Захар Петрович не терпел искажения статистики. От него крепко доставалось тем, кто пытался скрыть «мелочёвку» — квартирные, карманные кражи, хулиганство и другие правонарушения. Прокурор города считал: если работники милиции не сумели раскрыть тот или иной случай, это было плохо, но если при этом они ещё и скрыли его, — это уже было преступлением! На этой почве у Измайлова постоянно возникали стычки с прежним руководством горуправления. И ни для кого не было секретом, что бывший начальник управления спал и видел, как бы избавиться от такого прокурора. Больше всего его бесило, что Захара Петровича не за что было уцепить. Он даже жил замкнуто, не бывая ни у кого в гостях и не принимая компаний в своём доме. Короче, был белой вороной на фоне беспрерывных пьянок и застолий, устраиваемых в честь приезжавших на курорт влиятельнейших чиновников из Москвы. Это время было ещё хорошо памятно и для Виктора Павловича. Принимали столичных боссов широко и хлебосольно. В закрытых пансионатах и загородных особняках, в отдельных кабинетах самых фешенебельных ресторанов и на частных квартирах текли коньячные и водочные реки, столы ломились от дефицитных деликатесов. Наперебой старались угодить не только московским шишкам, но также их жёнам, чадам и домочадцам. Для этого держались лучшие номера в гостиницах и палаты в санаториях, предназначались отдельные коттеджи, а к наиболее сановным гостям прикреплялись легковые автомобили с круглосуточным дежурством. После таких встреч гости уже не забывали услуг, что оказывали им южноморские хозяева, которые постепенно привыкли к бесконтрольности и вседозволенности. Пышным цветом расцвели взяточничество, хищения, злоупотребление властью и служебным положением. Нельзя было тронуть даже заурядного гостиничного администратора — тут же за него вступалось какое-нибудь ответственное лицо. Доходило до того, что в гостиницах проживали преступники, объявленные во всесоюзный розыск.

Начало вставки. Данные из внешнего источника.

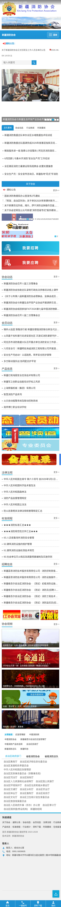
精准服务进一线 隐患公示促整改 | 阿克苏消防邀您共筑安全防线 (31, 151)
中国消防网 (34, 734)
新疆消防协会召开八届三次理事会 (21, 283)
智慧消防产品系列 (13, 394)
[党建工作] (11, 615)
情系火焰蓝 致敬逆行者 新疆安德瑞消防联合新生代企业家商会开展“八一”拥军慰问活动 (31, 329)
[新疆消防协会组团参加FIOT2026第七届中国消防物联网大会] (30, 85)
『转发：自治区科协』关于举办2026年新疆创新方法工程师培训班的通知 (31, 200)
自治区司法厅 (10, 777)
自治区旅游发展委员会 (15, 801)
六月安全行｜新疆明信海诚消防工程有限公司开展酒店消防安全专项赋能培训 (31, 348)
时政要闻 (47, 827)
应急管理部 (20, 734)
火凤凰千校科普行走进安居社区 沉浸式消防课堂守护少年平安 (31, 336)
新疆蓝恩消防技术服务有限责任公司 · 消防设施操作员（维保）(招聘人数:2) (31, 577)
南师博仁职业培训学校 (15, 407)
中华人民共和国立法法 (15, 504)
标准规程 (16, 827)
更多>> (56, 190)
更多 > (56, 276)
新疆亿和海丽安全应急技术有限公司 (22, 375)
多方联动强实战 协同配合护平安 (20, 361)
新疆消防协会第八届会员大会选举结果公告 (20, 50)
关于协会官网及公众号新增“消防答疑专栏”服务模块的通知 (31, 209)
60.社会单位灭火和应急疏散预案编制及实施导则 (28, 557)
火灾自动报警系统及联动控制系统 (21, 401)
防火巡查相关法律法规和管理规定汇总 (23, 511)
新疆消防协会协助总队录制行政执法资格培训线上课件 (31, 290)
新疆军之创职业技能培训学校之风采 (22, 382)
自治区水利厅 (26, 789)
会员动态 (37, 822)
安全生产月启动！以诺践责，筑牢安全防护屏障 (27, 355)
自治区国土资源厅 (45, 781)
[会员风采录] (29, 459)
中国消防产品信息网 (13, 744)
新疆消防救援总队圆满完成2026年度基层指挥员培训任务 (31, 143)
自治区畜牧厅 (26, 793)
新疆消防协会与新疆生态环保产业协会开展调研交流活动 (31, 302)
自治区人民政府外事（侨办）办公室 (22, 805)
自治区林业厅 (10, 793)
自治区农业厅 (43, 789)
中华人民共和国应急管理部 (17, 769)
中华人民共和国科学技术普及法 (19, 485)
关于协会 (6, 822)
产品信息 (6, 827)
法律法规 (47, 822)
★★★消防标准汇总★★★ (17, 525)
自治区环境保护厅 (13, 785)
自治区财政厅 (26, 777)
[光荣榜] (49, 615)
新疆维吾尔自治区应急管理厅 (33, 739)
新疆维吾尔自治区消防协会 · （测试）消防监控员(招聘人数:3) (31, 602)
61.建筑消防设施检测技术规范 (19, 550)
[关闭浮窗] (17, 429)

Мало кто решался тогда выступать против зарвавшихся хапуг. Измайлов решился. Возбудил уголовное дело против управляющего трестом ресторанов. Что поднялось вокруг прокурора, трудно передать словами! Это был шквал возмущённых звонков, просьб, уговариваний, предостережений и прямых угроз. В ответ на это Захар Петрович предложил следователю взять под стражу управляющего и утвердил постановление на его арест. А через неделю был арестован и покровитель преступника — заместитель председателя горисполкома.
Этот шаг произвёл в городе эффект разорвавшейся бомбы. Те из работников милиции, кто служил закону и правде, а не начальству, зауважали Захара Петровича. Но не дремали и те, кому он прищемил хвост. В Москву полетели доносы и анонимки. Даже был делегирован в столицу один из ходоков от имени «обиженных» Измайловым искать заступничества у тех, кого щедро поили и кормили местные подхалимы. По Южноморску поползли слухи, что Измайлова вот-вот снимут и якобы уже есть замена строптивому прокурору. Захар Петрович не сдавался, более того, добился, что одних деятелей незаконной наживы привлекли к уголовной ответственности, других приструнили в партийном порядке, а третьим было предложено уйти со своего поста «по собственному желанию». Был разжалован и уволен из органов милиции начальник южноморского управления внутренних дел. Он лишился полковничьих погон. А ведь мечтал стать генералом, и, возможно, мечта его осуществилась бы, если бы не перестройка, ворвавшаяся во все сферы нашей жизни, а также настойчивость и принципиальная позиция Измайлова. В управлении поговаривали, что несостоявшийся генерал чудом избежал уголовного преследования. Перестройка перестройкой, но старое ещё не сдаёт всех своих позиций, и кое-кто помог бывшему начальнику горуправления остаться на плаву. Из Южноморска он, как говорится, слинял и где теперь обретался, неизвестно.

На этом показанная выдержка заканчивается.